Text shown:

┌──

In 2015, he received widespread recognition for directing Room, based on the novel of the same name by Emma Donoghue. The film received four Oscar nominations, including Best Picture and Best Director for Abrahamson.
In 2020, he directed 6 episodes of the TV series “Normal People,” for which he was nominated for the Primetime Emmy Award for Outstanding Directing for a Limited Series.
Abrahamson was born in Dublin, Ireland, the son of Edna (nėe Walzman) and Max Abrahamson, a solicitor. He was raised Jewish and had Bar Mitzvah ceremony. Both sides of his family were originally from Eastern Europe, including Poland. His grandfather was surgeon Leonard Abrahamson.
He was educated at The High School and Trinity College Dublin, where he was elected a scholar in philosophy in 1988, having transferred after a year of studying theoretical physics.
Abrahamson was offered scholarship to study for PhD in Philosophy in Stanford University. He did not complete his studies and returned to Ireland to take up filmmaking, initially directing commercials, a popular series of ads for Carlsberg.
His first film was Adam & Paul, a black comedy that featured heroin addicts as they made their way around Dublin in search of fix.
In 2007, he directed Garage, starring Pat Shortt as a lonely petrol station attendant in rural Ireland. Both films won the IFTA award for best film.
Also in 2007, RTÉ screened Abrahamson’s four-part TV miniseries “Prosperity,” which was written in collaboration with Mark O’Halloran, co-writer of Adam and Paul and Garage. Like these two films, Prosperity focused on people on the fringes of Irish society, with each one-hour episode focusing on a specific character, including an alcoholic, a single mother, and an asylum seeker.
Prosperity was nominated for six Irish Film and Television Awards in 2008 and won Best Directing for Lenny Abrahamson, and Best Script for Mark O’Halloran.

└──

What this task involves:
Return the stretch of the Abrahamson biography from "In 2015, he" through "studying theoretical physics.", copied word for word.

Supplied entries:
┌──

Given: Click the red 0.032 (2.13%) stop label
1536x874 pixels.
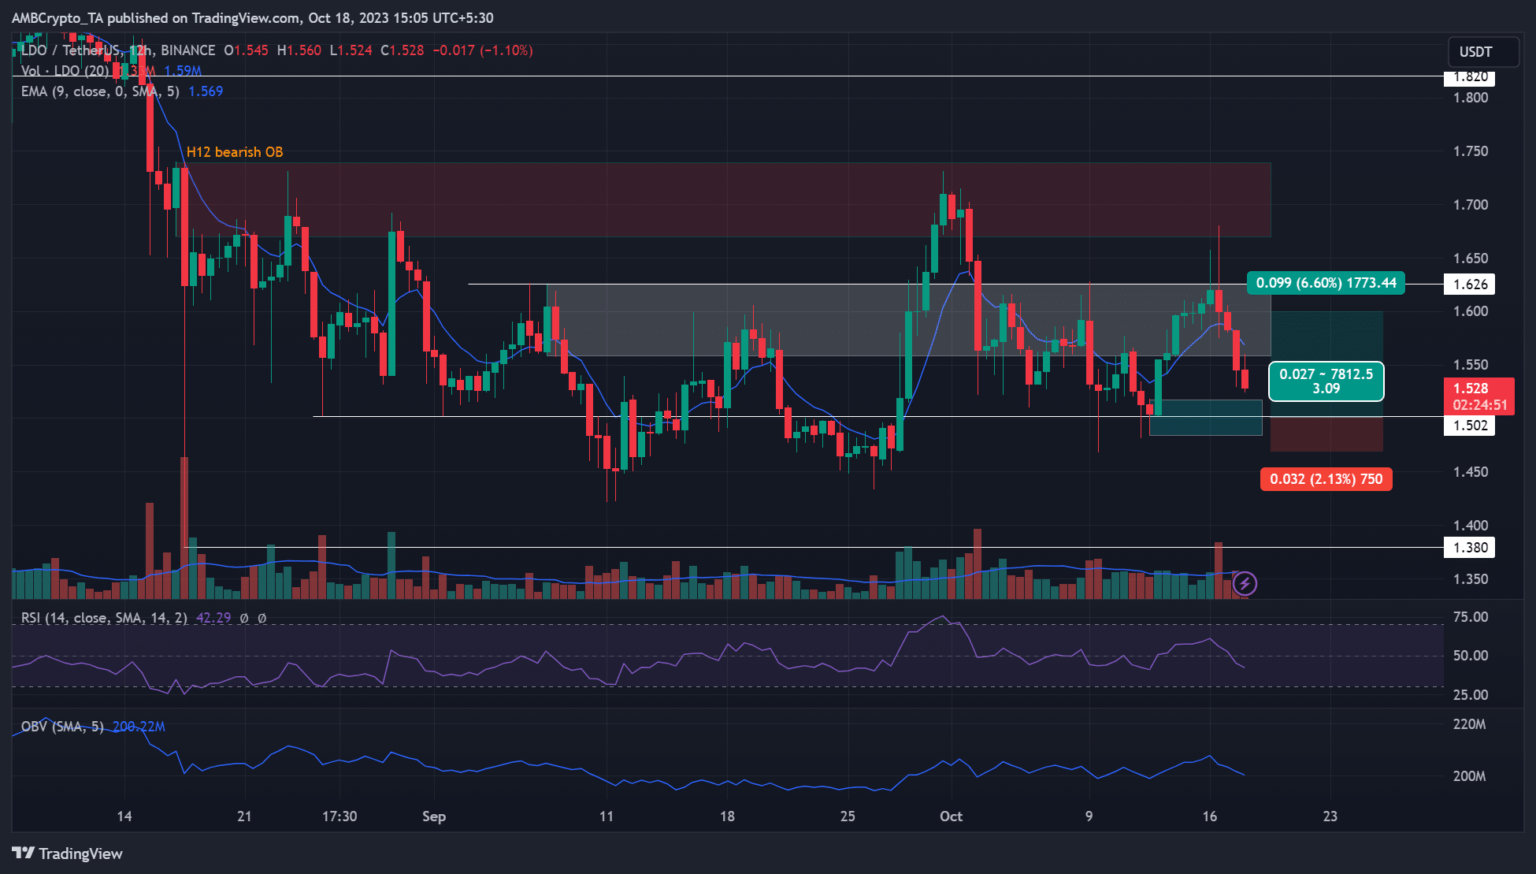Looking at the screenshot, I should pos(1326,479).
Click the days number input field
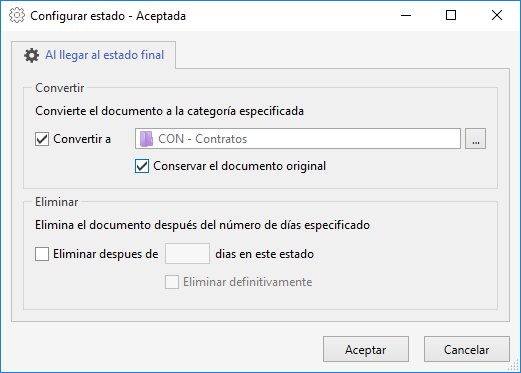Screen dimensions: 521x373 pos(187,254)
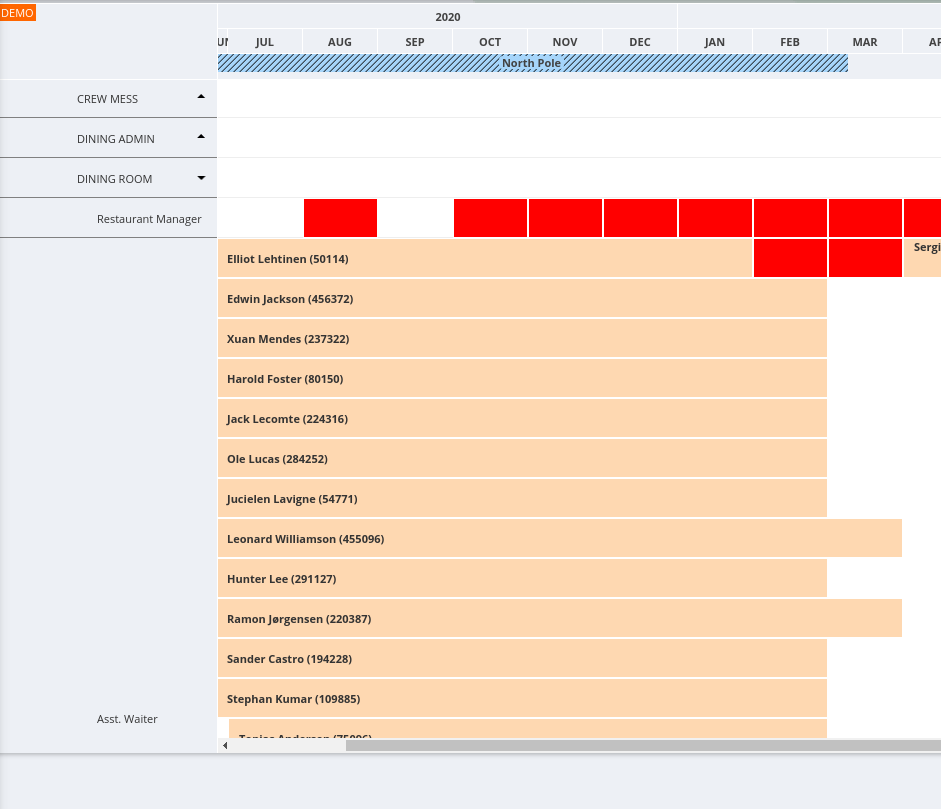
Task: Click red February cell in Elliot Lehtinen row
Action: (790, 258)
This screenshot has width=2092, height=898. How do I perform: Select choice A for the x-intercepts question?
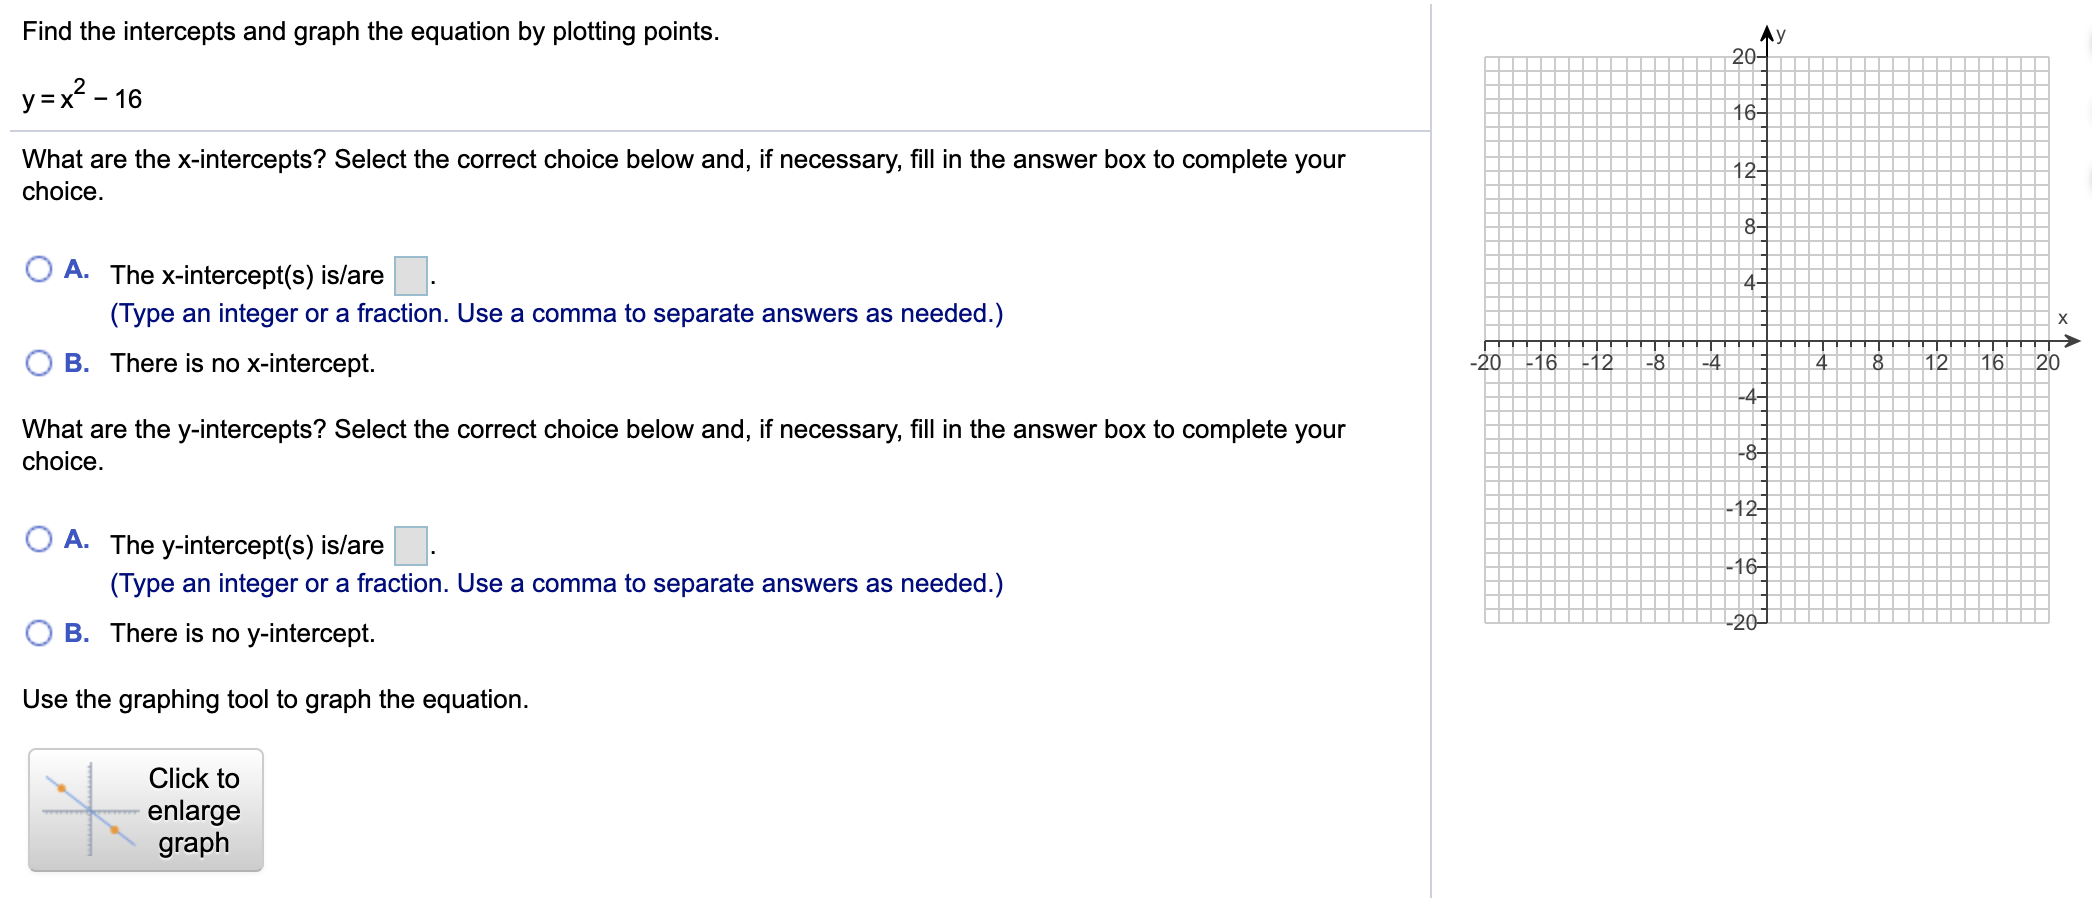click(39, 267)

└──

The answer:
In 2015, he received widespread recognition for directing Room, based on the novel of the same name by Emma Donoghue. The film received four Oscar nominations, including Best Picture and Best Director for Abrahamson.
In 2020, he directed 6 episodes of the TV series “Normal People,” for which he was nominated for the Primetime Emmy Award for Outstanding Directing for a Limited Series.
Abrahamson was born in Dublin, Ireland, the son of Edna (nėe Walzman) and Max Abrahamson, a solicitor. He was raised Jewish and had Bar Mitzvah ceremony. Both sides of his family were originally from Eastern Europe, including Poland. His grandfather was surgeon Leonard Abrahamson.
He was educated at The High School and Trinity College Dublin, where he was elected a scholar in philosophy in 1988, having transferred after a year of studying theoretical physics.